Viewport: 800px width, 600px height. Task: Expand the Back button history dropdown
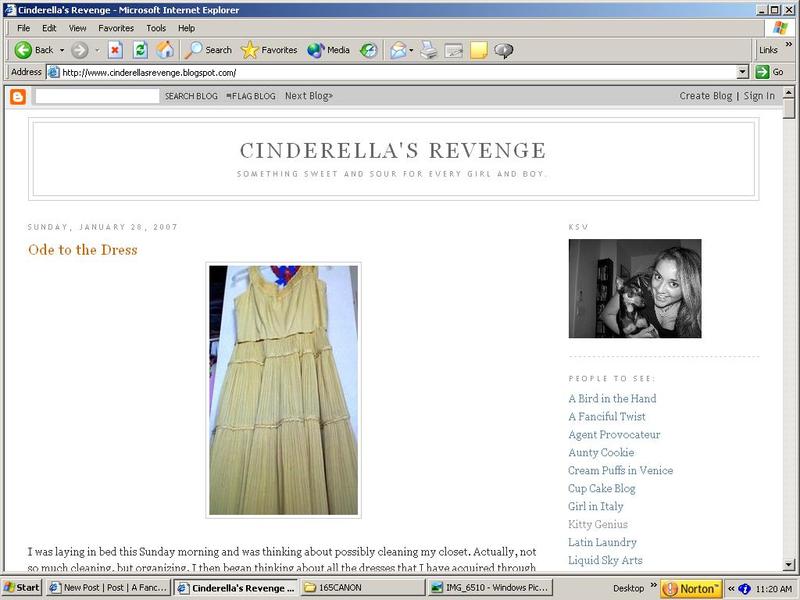click(x=62, y=49)
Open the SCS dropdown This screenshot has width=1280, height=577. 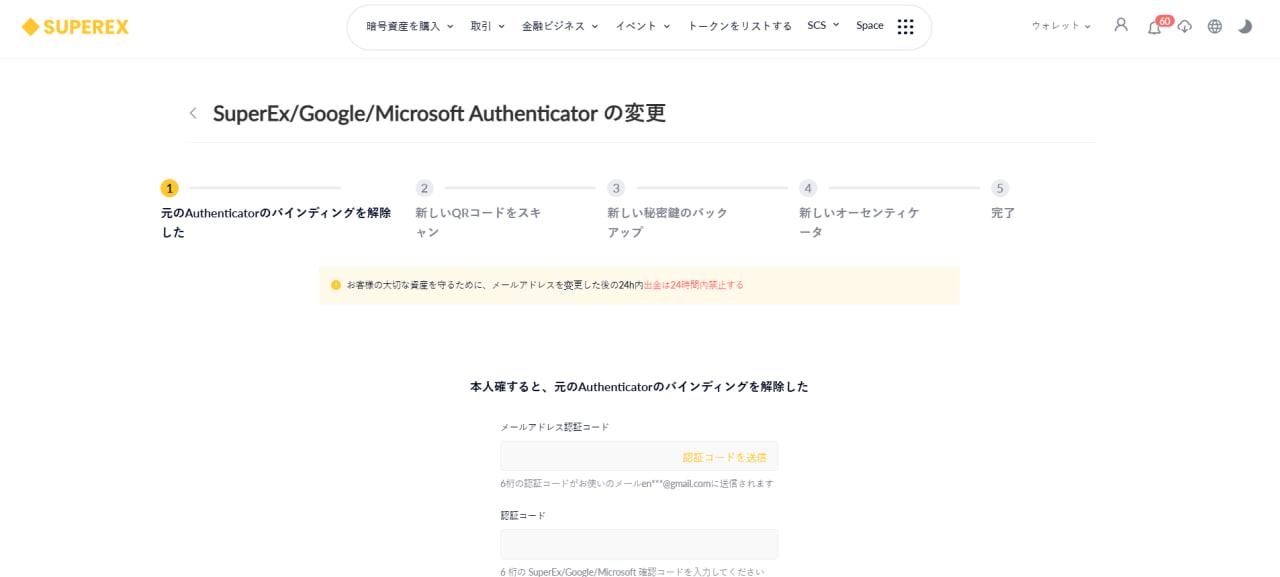click(x=820, y=26)
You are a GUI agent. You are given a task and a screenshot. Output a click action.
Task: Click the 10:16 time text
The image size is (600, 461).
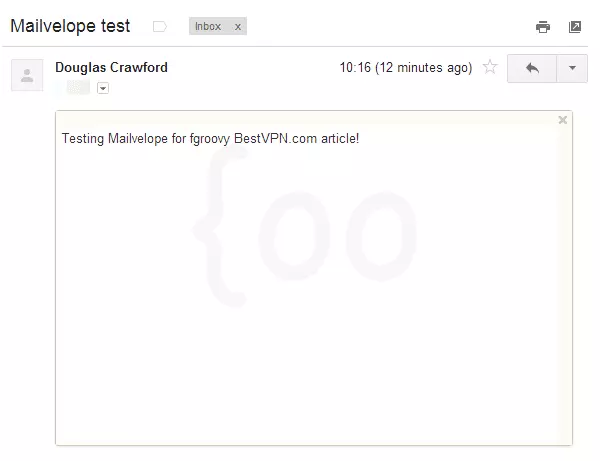tap(355, 68)
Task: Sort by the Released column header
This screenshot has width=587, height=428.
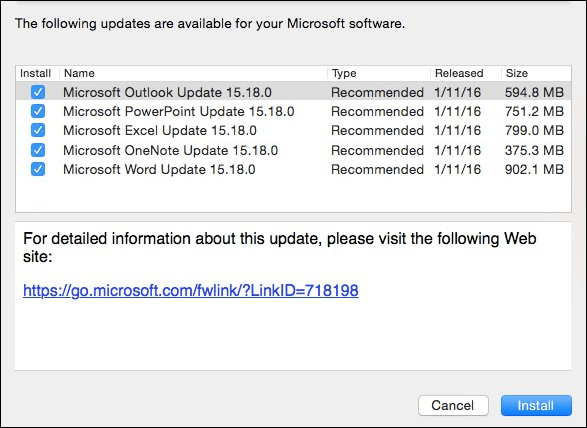Action: (x=466, y=73)
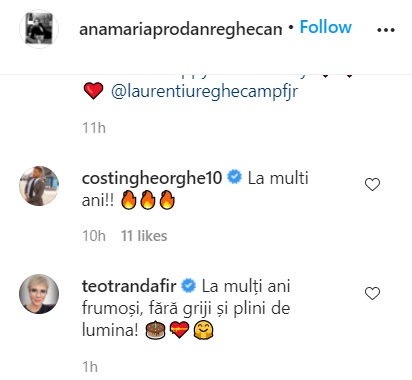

######

■ PROMPT ■
Precisely the lines from the one containing "You are a GUI" to the end of the data above, both included, should be printed; leave the pictures out.

■ RESULT FOR THIS TASK ■
You are a GUI agent. You are given a task and a screenshot. Output a click action.
Task: Click the 10:16 time text
The image size is (600, 461).
tap(355, 68)
Task: Sort by the Released column header
This screenshot has width=587, height=428.
Action: (x=466, y=73)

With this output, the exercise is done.